I lettori di Matteo sono in grado di capire tutta l’importanza dell’evento, che introduce gli eventi salvifici della Pasqua cristiana. L’umile re che arriva in città a dorso di un’asina è il Messia figlio di David e il Figlio di Dio. Risuonano attorno a lui le acclamazioni che si gridavano a Dio nel Tempio durante le feste solenni. Sono prese dal Salmo 118 cantato sopratutto durante la festa delle Capanne per ringraziare Dio della salvezza concessa alla città e al suo re Ezechia al tempo dell’invasione assira nel 690 a. C.: “Osanna, benedetto, osanna” (Sl 118,25-26). Osanna era inizialmente un’invocazione e significava letteralmente “soccorrici, salvaci”, ma ormai da tempo era diventato un saluto di accoglienza festosa, come il nostro “evviva!”. Il secondo saluto esprime invece una benedizione, un augurio, un moto di riconoscenza: “Benedetto colui che viene nel nome del Signore”.

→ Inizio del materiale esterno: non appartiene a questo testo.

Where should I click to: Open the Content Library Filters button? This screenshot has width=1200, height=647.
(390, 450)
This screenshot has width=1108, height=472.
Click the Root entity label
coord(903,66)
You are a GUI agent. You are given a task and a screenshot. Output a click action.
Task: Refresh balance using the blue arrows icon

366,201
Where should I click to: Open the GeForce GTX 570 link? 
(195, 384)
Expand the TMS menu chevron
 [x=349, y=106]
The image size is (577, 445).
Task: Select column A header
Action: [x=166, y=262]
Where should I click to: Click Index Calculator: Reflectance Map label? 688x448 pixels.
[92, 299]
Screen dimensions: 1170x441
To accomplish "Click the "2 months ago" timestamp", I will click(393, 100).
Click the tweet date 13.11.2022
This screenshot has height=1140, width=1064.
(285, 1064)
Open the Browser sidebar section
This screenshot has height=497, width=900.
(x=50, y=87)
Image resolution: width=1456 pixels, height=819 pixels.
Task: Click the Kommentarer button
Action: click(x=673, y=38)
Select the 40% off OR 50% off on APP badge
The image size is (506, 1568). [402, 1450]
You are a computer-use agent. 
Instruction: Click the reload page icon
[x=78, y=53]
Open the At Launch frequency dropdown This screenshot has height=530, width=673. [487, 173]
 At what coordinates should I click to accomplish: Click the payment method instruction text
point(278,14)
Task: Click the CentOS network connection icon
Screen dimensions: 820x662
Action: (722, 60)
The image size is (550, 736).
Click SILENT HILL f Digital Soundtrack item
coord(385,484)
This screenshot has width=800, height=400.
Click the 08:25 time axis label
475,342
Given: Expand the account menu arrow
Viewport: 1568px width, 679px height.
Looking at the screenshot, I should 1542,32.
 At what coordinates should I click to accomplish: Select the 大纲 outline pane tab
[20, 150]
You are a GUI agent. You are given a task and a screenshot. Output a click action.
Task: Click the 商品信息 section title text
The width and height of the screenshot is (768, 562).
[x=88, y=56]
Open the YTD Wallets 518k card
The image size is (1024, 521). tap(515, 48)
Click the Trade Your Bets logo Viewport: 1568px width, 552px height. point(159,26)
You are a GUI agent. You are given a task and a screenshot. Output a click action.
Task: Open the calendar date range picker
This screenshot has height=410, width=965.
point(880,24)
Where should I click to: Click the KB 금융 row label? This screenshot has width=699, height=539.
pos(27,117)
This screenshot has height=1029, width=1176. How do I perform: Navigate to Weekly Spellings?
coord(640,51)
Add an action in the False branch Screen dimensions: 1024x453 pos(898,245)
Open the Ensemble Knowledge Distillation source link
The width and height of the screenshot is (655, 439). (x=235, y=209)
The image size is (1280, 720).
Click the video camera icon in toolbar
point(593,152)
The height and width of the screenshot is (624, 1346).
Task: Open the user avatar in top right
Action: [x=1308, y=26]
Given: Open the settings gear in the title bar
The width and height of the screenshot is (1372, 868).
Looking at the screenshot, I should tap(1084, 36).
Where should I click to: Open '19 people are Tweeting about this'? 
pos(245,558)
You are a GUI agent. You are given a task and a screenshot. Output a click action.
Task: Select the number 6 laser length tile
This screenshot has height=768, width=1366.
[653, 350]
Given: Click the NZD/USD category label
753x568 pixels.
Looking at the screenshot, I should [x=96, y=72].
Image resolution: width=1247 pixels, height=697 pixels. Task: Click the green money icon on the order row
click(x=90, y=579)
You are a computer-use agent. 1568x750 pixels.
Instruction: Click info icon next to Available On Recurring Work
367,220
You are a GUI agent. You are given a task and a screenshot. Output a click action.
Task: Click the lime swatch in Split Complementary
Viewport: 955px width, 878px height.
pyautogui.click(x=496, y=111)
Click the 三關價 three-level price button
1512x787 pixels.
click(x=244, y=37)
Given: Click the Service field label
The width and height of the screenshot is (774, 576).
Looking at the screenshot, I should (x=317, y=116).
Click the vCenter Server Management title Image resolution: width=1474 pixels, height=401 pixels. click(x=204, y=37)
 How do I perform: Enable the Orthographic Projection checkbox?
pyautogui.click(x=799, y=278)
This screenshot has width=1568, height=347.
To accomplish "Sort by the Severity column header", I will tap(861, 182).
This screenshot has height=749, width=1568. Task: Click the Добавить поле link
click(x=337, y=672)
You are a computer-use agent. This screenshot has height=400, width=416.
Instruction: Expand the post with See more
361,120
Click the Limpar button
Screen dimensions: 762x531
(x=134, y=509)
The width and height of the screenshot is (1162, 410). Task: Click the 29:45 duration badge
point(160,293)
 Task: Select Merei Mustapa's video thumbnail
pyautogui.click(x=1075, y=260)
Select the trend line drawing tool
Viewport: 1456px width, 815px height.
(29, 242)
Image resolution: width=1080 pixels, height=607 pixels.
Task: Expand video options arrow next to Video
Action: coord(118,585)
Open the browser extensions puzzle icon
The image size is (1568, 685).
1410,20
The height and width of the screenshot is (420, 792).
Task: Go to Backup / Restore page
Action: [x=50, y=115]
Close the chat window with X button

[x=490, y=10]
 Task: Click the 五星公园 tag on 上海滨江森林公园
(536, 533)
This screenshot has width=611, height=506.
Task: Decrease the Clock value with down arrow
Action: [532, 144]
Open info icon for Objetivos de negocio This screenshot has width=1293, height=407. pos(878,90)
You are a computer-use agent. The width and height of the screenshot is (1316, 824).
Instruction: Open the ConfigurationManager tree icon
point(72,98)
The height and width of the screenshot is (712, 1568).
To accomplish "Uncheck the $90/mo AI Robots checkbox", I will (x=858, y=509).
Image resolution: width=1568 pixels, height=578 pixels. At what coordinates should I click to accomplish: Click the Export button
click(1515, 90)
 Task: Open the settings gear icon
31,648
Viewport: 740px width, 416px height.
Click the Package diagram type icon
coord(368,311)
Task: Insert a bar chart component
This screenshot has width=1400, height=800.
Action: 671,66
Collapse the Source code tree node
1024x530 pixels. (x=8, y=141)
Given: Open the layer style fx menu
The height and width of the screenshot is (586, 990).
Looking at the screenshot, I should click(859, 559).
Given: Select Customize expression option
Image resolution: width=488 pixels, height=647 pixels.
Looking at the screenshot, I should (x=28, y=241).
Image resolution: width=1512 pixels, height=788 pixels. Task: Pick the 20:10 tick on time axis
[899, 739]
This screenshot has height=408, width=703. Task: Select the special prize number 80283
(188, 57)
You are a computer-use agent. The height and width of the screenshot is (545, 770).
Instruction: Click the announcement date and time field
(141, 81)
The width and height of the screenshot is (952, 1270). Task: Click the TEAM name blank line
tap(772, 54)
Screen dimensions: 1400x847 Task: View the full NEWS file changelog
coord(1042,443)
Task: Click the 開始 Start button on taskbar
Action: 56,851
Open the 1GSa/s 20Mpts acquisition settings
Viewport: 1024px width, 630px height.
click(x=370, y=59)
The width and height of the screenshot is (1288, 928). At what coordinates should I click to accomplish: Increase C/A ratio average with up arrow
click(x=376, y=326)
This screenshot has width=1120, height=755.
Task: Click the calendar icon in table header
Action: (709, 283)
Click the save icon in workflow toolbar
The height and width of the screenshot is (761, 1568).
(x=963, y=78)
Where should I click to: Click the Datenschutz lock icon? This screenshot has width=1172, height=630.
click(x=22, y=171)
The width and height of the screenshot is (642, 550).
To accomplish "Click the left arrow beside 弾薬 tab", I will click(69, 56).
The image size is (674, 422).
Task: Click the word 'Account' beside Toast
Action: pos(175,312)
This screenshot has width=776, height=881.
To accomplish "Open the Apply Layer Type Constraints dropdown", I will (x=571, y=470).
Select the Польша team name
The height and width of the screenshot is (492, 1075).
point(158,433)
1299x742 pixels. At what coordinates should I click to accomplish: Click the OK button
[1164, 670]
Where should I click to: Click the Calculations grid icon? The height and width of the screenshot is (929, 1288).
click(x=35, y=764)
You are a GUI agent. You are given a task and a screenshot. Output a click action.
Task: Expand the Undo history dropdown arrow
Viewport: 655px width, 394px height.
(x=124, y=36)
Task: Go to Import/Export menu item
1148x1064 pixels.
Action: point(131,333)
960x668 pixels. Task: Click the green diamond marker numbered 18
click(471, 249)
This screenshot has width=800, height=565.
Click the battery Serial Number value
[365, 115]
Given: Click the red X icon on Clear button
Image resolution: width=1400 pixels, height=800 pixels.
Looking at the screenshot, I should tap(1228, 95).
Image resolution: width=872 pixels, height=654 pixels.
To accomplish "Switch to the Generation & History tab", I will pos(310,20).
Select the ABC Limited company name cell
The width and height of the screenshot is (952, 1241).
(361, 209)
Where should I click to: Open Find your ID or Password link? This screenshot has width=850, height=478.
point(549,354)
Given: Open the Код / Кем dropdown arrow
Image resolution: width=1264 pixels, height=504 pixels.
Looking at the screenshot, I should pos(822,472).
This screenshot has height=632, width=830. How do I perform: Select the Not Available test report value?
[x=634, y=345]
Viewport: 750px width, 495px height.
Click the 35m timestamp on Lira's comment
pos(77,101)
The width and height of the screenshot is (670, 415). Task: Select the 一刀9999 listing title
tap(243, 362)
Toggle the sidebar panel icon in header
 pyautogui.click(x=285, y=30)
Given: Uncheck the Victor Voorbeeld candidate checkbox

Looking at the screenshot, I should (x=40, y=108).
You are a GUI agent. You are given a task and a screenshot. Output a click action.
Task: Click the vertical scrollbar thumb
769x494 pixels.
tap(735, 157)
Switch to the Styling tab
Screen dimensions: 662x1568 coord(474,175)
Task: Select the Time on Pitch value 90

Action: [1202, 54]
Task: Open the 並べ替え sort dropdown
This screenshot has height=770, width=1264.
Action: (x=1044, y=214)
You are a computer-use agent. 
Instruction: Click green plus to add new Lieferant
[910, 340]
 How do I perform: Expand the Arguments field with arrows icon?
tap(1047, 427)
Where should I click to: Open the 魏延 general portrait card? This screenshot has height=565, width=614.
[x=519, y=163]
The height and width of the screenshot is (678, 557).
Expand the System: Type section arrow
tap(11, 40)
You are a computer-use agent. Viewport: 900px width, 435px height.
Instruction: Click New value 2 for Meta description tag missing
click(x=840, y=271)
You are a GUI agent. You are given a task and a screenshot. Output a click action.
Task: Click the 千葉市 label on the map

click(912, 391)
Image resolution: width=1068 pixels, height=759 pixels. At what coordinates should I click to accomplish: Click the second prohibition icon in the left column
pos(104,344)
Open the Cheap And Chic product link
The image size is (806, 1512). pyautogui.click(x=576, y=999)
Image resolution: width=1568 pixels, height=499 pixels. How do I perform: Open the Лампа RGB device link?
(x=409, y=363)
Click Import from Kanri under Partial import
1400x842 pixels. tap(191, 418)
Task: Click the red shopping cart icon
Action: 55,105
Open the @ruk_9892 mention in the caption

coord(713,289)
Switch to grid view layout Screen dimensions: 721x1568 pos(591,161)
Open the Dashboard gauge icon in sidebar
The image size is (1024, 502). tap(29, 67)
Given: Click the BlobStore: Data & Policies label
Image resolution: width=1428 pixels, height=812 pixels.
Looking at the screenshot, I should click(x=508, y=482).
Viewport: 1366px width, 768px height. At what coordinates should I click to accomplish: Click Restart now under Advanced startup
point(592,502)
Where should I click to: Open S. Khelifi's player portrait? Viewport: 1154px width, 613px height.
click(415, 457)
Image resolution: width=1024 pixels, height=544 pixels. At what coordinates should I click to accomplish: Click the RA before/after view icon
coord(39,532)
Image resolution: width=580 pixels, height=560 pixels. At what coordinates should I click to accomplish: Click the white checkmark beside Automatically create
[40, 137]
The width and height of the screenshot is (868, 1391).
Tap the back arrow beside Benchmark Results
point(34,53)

Dio ha visitato il suo popolo inviando suo Figlio. Come descritto dal profeta Zaccaria, il Messia viene ora a dorso d’asina. Era il segno nel quale la città avrebbe dovuto riconoscere il suo re, figlio di Davide. Sono accentuate l’umiltà, la mitezza, la mansuetudine di questo re davidico, che non viene da conquistatore con la sua cavalleria, ma su ‘una bestia da soma’, un animale abituato ad affrontare la fatica e la sofferenza, come colui che lo cavalca. Cinque giorni dopo vedranno quell’insolito cavaliere attraversare le vie della città con il suo pesante carico di croce. Quell’uomo porterà i peccati di tutti sulle sue spalle piagate.
Proprio in previsione di ciò, la città appare indifferente, non partecipa alla gioia dei pellegrini ed entra in agitazione per quello strano e festoso corteo. Molti domandano chi è quell’uomo acclamato da quella folla così vivace. I pellegrini rispondono: “È il profeta Gesù, da Nazareth di Galilea”. Non vanno più in là delle apparenze e danno una risposta che sminuisce la profezia di Zaccaria, che parlava del Re-Dio che viene. Sembra ripetersi ciò che accadde alla venuta dei Magi, quando all’udire le parole degli sconosciuti stranieri, “il re Erode rimase turbato e con lui tutta Gerusalemme” (2,3).Quella strana agitazione degli abitanti della Città santa non promette nulla di buono, come al tempo di Erode. È palpabile la diffidenza e l’ostilità che condurrà quei cittadini a gridare: “Crocifiggilo!” sotto le finestre del palazzo di Pilato cinque giorni dopo. Cambia rapidamente la scena del nostro mondo!